According to the latest International Investment Atlas, from Cushman & Wakefield, the global property investment market delivered US$1.18 trillion of transactions last year. This was the highest total since 2007.
Cushman & Wakefield’s David Hutchings said this high came on the back of greater confidence as recessions ended, business sentiment rallied and increased liquidity affected most global markets.
In 2014, the company was forecasting a 13% increase in global investment to US$1.33 trillion, with the US and Western Europe predicted to drive the uplift in activity, he said.
“Momentum is building further this year with signs of a firmer occupier market as well as greater investment demand and new sources of debt set to drive investment activity and property pricing higher.”
In 2013, it was the Asia-Pacific region that led the way for investment volume with a 25% increase over the year. This was thanks to growth in the markets of China, Japan and Australia.
The improving global economy and rising domestic demand means that Asia-Pacific markets are forecast to see a further steady rise in activity of 7-8%.
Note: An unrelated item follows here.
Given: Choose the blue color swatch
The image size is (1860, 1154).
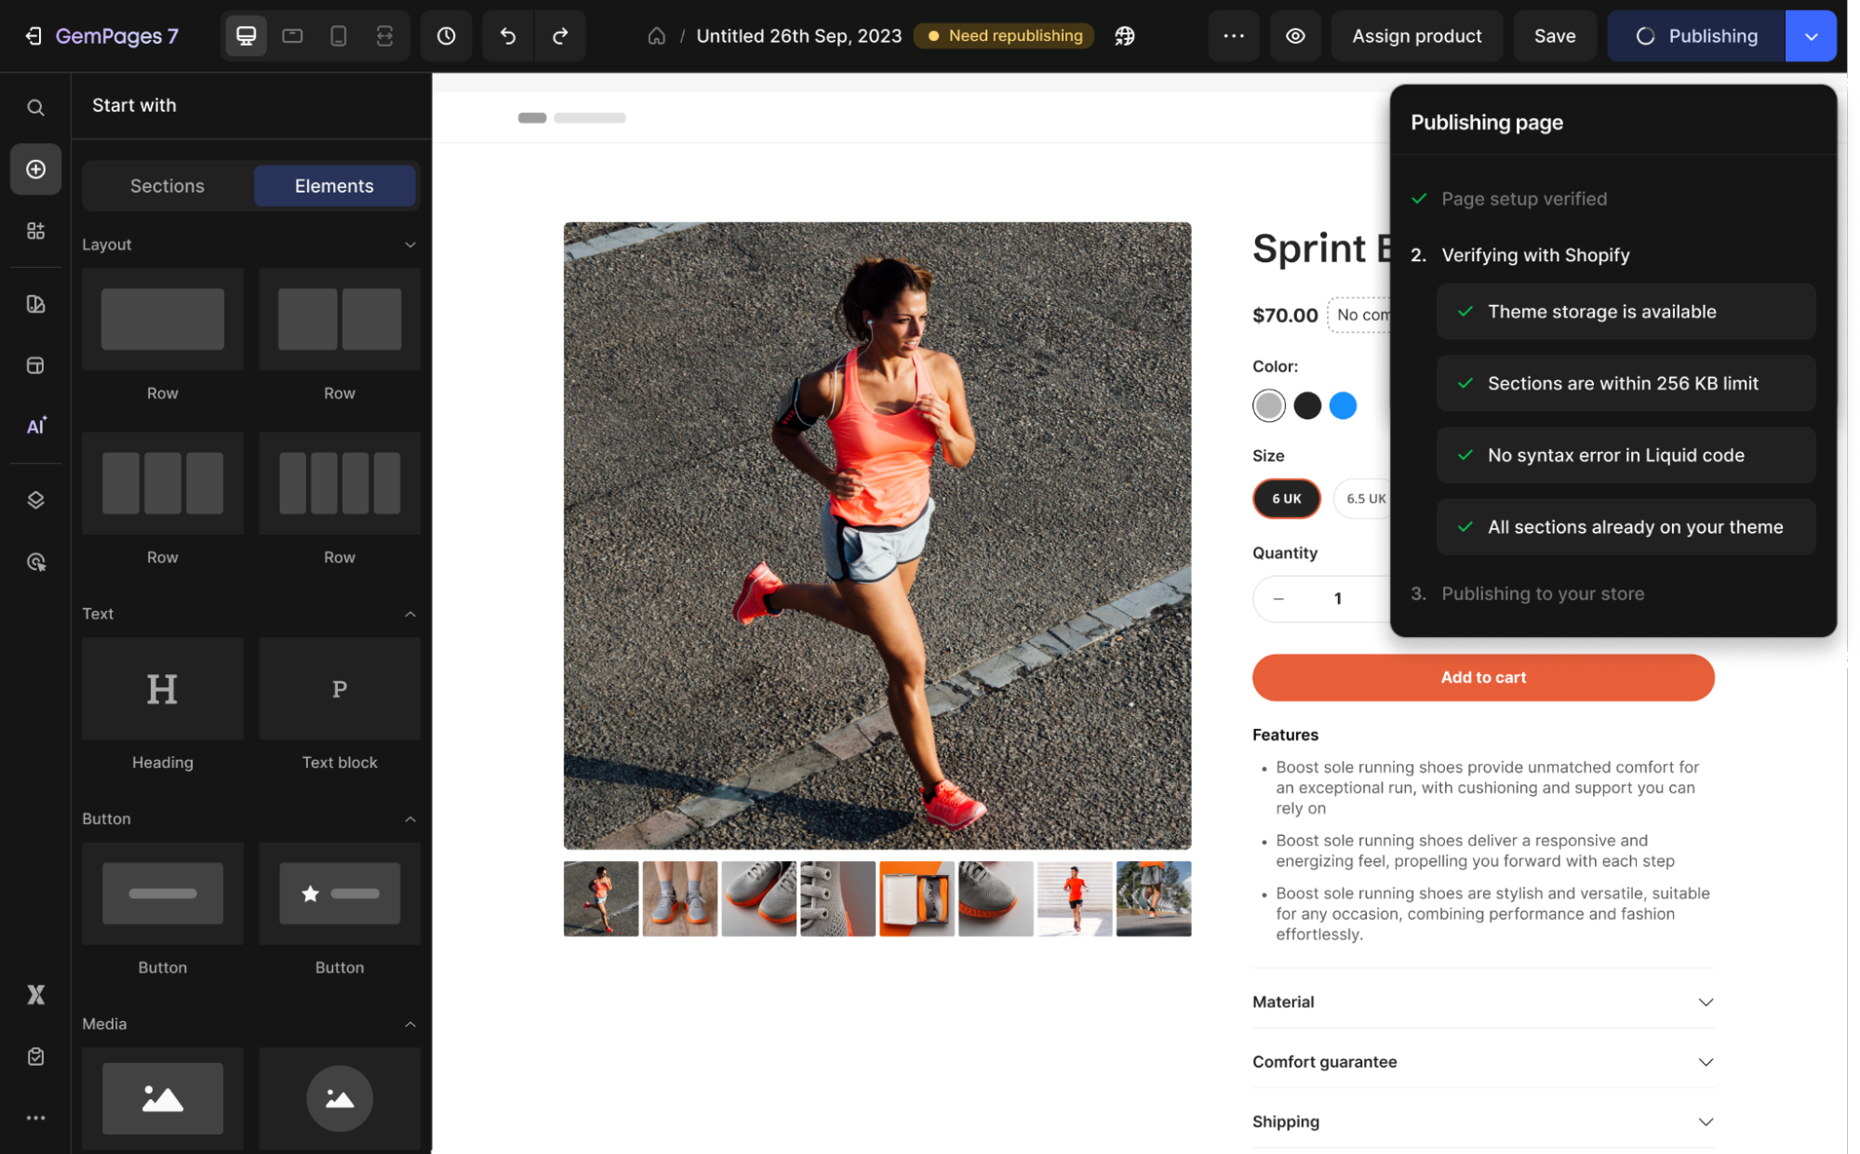Looking at the screenshot, I should [1343, 405].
David Woolford, from Cushman & Wakefield Australia, said that, record low interest rates and improved access to equity was resulting in substantial increases in acquisition activity from Australian investors.
“At the same time, the strength of the Australian economy in a global sense, as well as the higher yields on offer compared to other advanced economies, has seen demand rise significantly from offshore investors.”
As more stock was expected to come on the local market in the next 12 months, the company expected that investment volumes will continue to rise over the course of 2014.
According to the atlas data, foreign investors grew in significance globally with a 24.3% rise in their activity over the year. The main source of international capital was the Asia-Pacific region, which accounted for nearly 40% of all non-domestic spending.
Hutchings said that property markets were becoming increasingly idiosyncratic and driven by their own individual advantages. This was leading to a more divergent global market with real winners and losers.